**WHAT IS NEEDED**. Can you rewrite the items starting with the line that contains "The width and height of the screenshot is (1524, 1224)." and going on through the line that contains "point(71,150)", changing "pencil icon" to "pen icon" and leaving everything else as it is?

**DATASET EXTRACT**.
----------

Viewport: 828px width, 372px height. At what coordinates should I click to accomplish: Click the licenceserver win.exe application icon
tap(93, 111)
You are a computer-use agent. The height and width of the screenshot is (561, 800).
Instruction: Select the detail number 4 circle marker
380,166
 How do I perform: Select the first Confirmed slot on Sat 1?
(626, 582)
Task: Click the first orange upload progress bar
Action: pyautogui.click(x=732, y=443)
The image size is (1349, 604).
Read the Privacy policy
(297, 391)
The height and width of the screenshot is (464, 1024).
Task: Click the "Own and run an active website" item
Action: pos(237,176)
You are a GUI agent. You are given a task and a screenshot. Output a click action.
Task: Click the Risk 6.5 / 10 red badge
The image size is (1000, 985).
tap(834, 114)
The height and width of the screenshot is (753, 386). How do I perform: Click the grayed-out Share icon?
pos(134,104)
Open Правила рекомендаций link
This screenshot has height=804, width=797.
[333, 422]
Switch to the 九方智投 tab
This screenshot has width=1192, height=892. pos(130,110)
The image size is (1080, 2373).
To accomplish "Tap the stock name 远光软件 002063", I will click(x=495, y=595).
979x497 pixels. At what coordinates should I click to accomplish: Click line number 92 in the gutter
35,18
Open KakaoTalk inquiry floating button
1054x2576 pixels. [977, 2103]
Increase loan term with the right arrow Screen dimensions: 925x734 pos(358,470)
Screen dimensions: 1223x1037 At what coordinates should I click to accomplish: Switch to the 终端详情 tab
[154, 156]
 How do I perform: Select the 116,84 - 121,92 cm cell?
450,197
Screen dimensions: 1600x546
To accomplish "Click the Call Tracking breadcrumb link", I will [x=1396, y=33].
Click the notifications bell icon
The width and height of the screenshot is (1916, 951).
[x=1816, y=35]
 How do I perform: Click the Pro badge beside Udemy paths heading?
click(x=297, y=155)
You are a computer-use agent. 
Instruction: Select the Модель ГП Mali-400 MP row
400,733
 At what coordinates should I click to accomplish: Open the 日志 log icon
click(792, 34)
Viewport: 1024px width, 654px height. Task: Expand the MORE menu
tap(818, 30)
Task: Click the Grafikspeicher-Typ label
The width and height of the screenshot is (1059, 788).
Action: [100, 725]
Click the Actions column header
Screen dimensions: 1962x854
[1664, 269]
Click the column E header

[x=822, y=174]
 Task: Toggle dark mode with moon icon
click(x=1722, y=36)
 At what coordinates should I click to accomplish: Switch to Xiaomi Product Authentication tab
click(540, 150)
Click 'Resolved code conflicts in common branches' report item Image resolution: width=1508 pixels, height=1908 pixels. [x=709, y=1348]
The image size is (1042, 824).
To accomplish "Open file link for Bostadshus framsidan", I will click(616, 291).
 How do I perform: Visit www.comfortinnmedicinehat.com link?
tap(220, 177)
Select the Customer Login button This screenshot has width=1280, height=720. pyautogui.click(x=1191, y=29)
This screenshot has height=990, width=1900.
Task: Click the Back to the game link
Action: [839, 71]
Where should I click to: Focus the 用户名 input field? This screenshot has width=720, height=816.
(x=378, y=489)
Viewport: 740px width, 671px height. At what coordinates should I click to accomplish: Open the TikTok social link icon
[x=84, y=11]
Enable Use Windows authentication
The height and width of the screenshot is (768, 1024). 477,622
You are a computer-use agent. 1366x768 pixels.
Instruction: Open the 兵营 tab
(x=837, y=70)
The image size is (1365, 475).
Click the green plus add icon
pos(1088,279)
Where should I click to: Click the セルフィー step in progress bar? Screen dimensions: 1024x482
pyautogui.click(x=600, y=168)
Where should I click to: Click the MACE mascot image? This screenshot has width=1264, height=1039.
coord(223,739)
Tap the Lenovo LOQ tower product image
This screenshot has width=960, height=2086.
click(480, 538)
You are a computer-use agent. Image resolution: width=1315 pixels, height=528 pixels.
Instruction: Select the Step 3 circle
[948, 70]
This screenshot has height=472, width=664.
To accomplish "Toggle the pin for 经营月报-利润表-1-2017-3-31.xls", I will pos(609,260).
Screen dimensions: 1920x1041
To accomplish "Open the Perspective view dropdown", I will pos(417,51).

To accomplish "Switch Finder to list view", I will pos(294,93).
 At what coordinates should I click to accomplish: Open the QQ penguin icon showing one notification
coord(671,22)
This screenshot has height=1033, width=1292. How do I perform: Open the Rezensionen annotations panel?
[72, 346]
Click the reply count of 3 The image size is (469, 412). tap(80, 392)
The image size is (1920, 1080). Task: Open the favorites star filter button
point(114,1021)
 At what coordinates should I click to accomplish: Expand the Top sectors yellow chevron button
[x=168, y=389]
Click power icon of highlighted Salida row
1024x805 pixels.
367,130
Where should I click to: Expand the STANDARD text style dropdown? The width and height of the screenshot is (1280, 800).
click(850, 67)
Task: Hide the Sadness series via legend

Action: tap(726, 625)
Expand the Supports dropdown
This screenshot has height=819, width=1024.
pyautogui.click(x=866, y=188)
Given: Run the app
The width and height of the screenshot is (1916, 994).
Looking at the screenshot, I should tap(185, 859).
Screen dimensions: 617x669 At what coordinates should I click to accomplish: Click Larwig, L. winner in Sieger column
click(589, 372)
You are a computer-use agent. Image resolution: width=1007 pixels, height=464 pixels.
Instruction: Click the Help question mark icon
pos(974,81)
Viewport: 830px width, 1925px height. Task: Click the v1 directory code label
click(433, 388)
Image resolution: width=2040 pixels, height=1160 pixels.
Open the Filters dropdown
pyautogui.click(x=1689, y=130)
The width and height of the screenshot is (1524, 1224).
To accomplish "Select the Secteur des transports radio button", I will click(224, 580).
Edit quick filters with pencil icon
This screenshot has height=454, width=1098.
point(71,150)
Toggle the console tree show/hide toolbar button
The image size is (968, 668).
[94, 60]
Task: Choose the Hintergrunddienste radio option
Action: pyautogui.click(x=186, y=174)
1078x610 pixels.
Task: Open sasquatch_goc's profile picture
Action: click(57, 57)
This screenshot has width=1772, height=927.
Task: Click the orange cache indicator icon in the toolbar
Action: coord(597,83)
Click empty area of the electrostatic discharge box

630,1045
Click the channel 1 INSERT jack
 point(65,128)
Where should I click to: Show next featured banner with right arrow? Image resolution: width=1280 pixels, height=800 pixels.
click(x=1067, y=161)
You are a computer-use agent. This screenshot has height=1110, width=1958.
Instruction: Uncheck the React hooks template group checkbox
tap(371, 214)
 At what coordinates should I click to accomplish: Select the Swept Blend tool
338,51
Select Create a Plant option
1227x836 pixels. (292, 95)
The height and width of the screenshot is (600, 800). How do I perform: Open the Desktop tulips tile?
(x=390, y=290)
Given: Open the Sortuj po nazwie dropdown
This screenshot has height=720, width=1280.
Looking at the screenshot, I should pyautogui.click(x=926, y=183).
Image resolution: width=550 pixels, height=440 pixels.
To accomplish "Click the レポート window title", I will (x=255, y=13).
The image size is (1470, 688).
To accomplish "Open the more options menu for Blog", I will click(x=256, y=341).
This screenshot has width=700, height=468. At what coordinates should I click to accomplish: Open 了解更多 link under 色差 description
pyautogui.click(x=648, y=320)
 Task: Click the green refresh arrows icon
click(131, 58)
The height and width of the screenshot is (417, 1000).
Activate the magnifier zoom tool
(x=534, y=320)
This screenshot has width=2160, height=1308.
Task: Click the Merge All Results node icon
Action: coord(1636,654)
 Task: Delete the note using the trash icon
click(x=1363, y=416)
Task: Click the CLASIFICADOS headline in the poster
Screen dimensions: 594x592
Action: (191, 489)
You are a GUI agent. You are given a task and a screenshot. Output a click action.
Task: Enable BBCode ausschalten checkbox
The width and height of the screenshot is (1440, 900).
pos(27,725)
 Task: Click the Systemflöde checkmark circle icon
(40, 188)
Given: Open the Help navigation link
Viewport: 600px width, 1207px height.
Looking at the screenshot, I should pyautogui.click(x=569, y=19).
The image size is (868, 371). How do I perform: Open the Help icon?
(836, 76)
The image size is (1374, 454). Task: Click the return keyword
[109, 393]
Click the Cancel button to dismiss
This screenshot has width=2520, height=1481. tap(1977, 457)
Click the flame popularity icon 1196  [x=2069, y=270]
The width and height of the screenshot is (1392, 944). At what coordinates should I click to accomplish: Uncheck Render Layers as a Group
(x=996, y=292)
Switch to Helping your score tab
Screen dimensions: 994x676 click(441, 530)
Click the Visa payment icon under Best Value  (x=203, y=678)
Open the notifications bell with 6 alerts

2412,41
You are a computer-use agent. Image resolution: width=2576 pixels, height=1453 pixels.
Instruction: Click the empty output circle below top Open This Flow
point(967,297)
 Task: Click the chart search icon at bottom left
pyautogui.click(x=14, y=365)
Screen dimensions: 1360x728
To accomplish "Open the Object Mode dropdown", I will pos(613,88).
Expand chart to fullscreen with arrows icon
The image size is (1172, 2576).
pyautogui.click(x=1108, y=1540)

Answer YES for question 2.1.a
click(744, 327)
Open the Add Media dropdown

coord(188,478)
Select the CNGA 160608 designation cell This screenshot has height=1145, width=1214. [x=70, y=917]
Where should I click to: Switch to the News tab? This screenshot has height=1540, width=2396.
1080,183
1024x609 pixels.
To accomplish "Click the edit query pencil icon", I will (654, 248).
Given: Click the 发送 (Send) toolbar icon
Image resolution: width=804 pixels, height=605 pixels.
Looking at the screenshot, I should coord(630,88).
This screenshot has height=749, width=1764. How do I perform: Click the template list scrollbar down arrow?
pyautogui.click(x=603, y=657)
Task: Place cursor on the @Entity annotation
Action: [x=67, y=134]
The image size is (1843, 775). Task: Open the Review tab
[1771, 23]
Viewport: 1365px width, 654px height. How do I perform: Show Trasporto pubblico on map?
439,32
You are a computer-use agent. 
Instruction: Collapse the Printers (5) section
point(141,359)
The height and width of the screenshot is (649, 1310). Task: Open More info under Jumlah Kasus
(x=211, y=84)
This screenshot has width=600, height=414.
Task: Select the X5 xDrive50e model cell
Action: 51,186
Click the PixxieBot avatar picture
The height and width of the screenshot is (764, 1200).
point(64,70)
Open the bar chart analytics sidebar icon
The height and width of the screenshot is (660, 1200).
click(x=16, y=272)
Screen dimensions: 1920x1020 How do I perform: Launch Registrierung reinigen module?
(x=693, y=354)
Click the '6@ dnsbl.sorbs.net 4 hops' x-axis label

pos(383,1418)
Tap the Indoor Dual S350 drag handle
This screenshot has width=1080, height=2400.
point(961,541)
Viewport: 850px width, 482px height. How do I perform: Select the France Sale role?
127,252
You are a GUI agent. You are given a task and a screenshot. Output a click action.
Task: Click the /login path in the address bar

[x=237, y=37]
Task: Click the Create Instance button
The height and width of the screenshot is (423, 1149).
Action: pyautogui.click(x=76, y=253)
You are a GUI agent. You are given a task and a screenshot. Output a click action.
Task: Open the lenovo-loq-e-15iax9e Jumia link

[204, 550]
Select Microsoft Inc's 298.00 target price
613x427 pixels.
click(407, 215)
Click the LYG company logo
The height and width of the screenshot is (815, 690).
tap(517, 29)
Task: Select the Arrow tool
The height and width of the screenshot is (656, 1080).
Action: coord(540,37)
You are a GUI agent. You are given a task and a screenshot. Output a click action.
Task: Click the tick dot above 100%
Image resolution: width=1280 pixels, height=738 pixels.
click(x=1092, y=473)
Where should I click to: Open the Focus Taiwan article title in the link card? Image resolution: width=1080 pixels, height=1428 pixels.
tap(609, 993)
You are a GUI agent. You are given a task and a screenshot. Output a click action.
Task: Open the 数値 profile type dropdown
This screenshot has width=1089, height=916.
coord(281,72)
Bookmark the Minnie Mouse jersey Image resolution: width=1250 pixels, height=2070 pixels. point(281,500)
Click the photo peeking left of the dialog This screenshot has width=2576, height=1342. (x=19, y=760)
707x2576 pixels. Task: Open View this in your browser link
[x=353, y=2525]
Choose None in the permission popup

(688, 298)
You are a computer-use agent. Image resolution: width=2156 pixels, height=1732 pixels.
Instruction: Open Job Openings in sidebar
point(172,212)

----------

**ANSWER IN FULL**.
The width and height of the screenshot is (1524, 1224).
To accomplish "Select the Secteur des transports radio button", I will click(224, 580).
Edit quick filters with pen icon
This screenshot has height=454, width=1098.
point(71,150)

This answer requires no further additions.